Remember that Lewis structures were ways to describe molecules where everything was drawn explicitly. That means that all bonds, all lone pairs, and all atoms were clearly shown on the structure. Back in the day, you learned a set of rules in general chemistry that you're supposed to remember about computing the theoretical number of valence electrons and then subtracting electrons and stuff like that. But if you already have knowledge of the octet rule and bonding preferences, it turns out that we can do almost all of these Lewis structures just based on that knowledge. So I'm going to go over these rules just to remind you, but I'm also going to show you that now, in organic chemistry, we have an easier method to do this based on the new information you've learned about bonding preferences.

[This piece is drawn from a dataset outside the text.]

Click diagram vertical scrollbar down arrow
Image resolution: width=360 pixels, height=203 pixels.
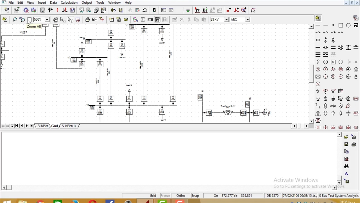(x=311, y=121)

Remember, the first thing you always had to do was if you're given a molecular formula and you're trying to convert that into a Lewis structure and trying to figure out what the Lewis structure looks like, you always start with the atom that has the highest bonding preference in the middle. In your class, you may have learned that it is either the most electropositive atom or the one with the highest bonding preference, meaning the one that makes the most bonds. For example, comparing nitrogen and oxygen, nitrogen wins because it likes to have 3 bonds while oxygen prefers 2. You propose what's called a sigma bond framework. 'Propose' implies that this process will take some trial and error. You might not get it right on the first try, so it's advised to initially write something that might seem incorrect, just to start the refining process.
If two atoms have the same bonding preference, such as sulfur and oxygen, you should place the larger one in the center, meaning here sulfur would be chosen over oxygen. Then, you complete all the octets using lone pairs, filling in the structure with lone pairs everywhere to complete everyone's octet. The next step involves a bit of math where you calculate the theoretical valence electrons, calculate the actual number of electrons observed, and then subtract the two numbers to find the electron difference. If there's a positive electron difference, then you create double bonds; if there are too few dots, then add more lone pairs to meet the expected theoretical valence.
However, with the understanding of organic chemistry and knowledge of bonding preferences and formal charges, you can now utilize these to determine the structure without repeatedly performing the previously mentioned calculations. Thus, steps relating to electron calculation become significantly streamlined as we apply organic chemistry principles.